Diperlakukan dengan lembut, makin sulit untuk menolak. Kelembutan dapat membuat perubahan. Walaupun prosesnya lebih panjang. Selama ini, Calvin begitu lembut. Bahkan saat dia menolak permintaan Tuan Effendi untuk pindah ke Australia.
Makin banyak kerak es berjatuhan. Tuan Effendi serasa mendengar bunyi keretak kerak-kerak es dari dasar hatinya sendiri. Ya, Tuhan, inikah petunjuk dariMu? Petunjuk agar dirinya kembali ke Indonesia. Lupakan Australia, suara kecil alter ego berbisik. Pelan, menggetarkan.
"Anything for you, My Dear." jawab Tuan Effendi.
Mata Calvin berbinar bahagia. Binar mata seorang anak yang tak ingin jauh dari ayahnya. Dipeluknya Tuan Effendi erat-erat.
Sungguh, dia tak ingin berpisah dengan sesiapa. Impian Calvin sama dengan Abi Assegaf: memiliki banyak waktu bersama orang terkasih. Persediaan waktu di alam fana, siapa yang tahu?
** Â Â
-Semesta Dokter Tian-
Kotak putih berlapis beludru tergeletak manis di meja kerja. Dokter Tian membukanya, menuntaskan rasa penasaran. Harum lempah kuning membelai penciuman. Lempah kuning, masakan khas Bangka dengan bumbu rempah, kunyit, dan nanas. Bahan utamanya opsional, bisa berupa ikan, daging ayam, atau daging sapi.
Siapa yang memasakkan makanan kesukaannya? Pas sekali, kotak makanan ini tiba pada jam makan siang. Diraihnya telepon.
"Suster, tahukah siapa yang mengirimkan makan siang untuk saya?" tanya Dokter Tian ingin tahu.
"Oh, itu dari Nyonya Dinda. Nyonya sampai setengah jam yang lalu."
Progres pesat. Sejak pembaiatan Adeline, fluktuasi kedekatan mereka kian meningkat. Kiriman lunchbox itu menjadi lompatan besar.
Dokter Tian menikmati makan siangnya. Wajah Nyonya Dinda melintas. Perlukah ia pulang cepat dan membelikan kalung safir untuk istrinya?
Kejutan belum berakhir.
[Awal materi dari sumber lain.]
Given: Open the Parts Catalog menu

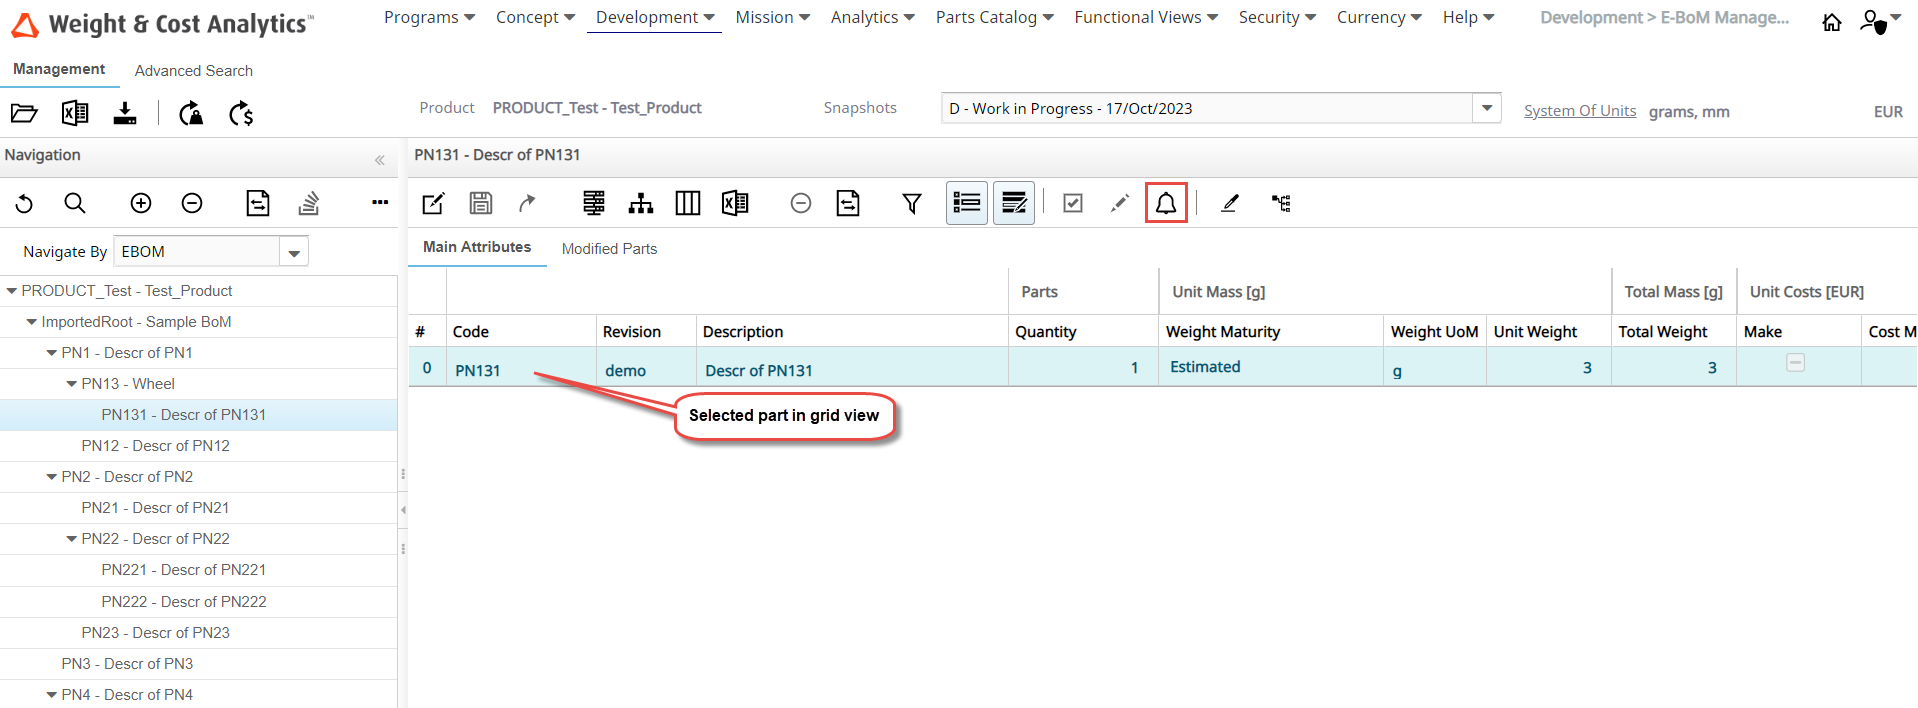Looking at the screenshot, I should point(994,17).
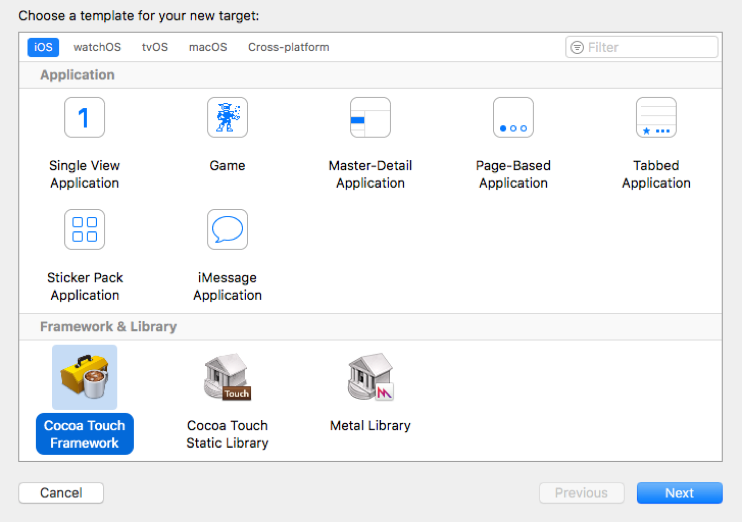Select the Tabbed Application template icon

pos(656,118)
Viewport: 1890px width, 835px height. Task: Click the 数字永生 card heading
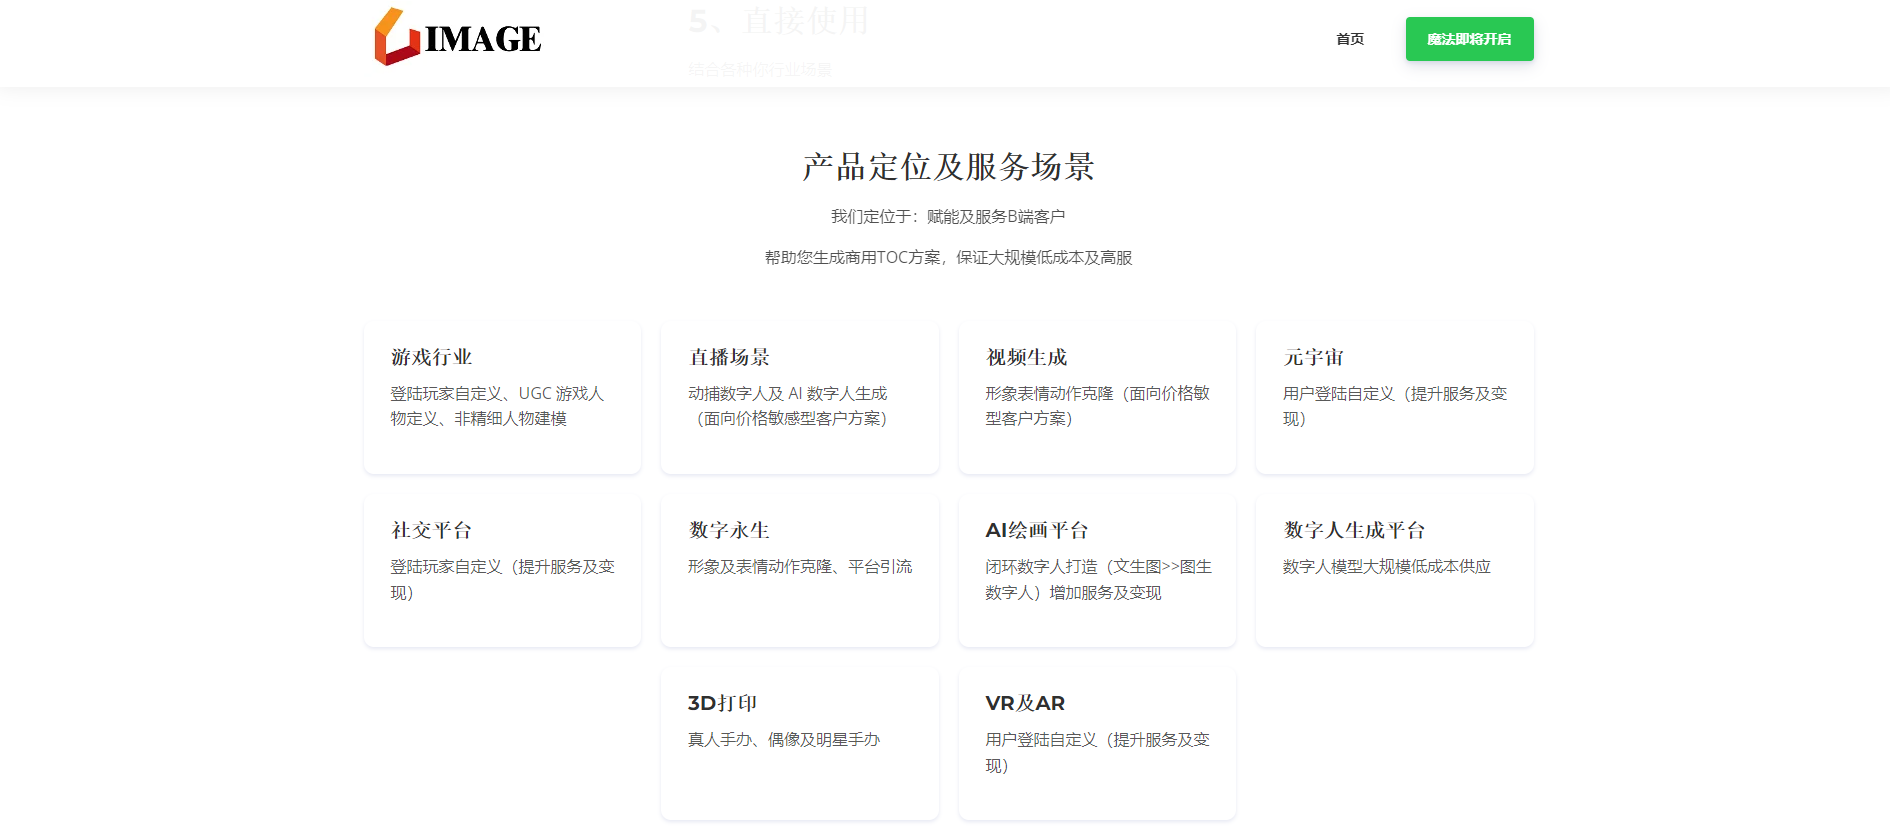[x=729, y=530]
Selesai makan siang, Dokter Tian menerima dua pucuk surat. Satu surat resmi, satu surat pribadi. Pengirimnya sama.
Mula-mula dibukanya amplop coklat berlogo rumah sakit. Sebentar membaca, dia terbelalak. Tidak, ini terlalu cepat. Tidak mungkin.
Istana kesenangan runtuh perlahan. Surat pribadi ia buka. Mata Dokter Tian berembun. Senyum menghilang di balik bulir bening.
Pernah didengarnya rumor dua ribu warga dari sebuah desa terpencil beramai-ramai mendaftarkan diri sebagai pendonor mata. Mereka siap mendonorkan mata ketika nyawa dicabut Izrail. Mulia, mulia sekali. Di Indonesia, kesadaran mendonorkan mata masih rendah.
Dua ribu banding satu. Dokter Tian tetap lebih terharu melihat keseriusan satu sosok inspiratif yang ingin melakukan niat mulia.
"Calvinku..." desah Dokter Tian, matanya berkaca-kaca.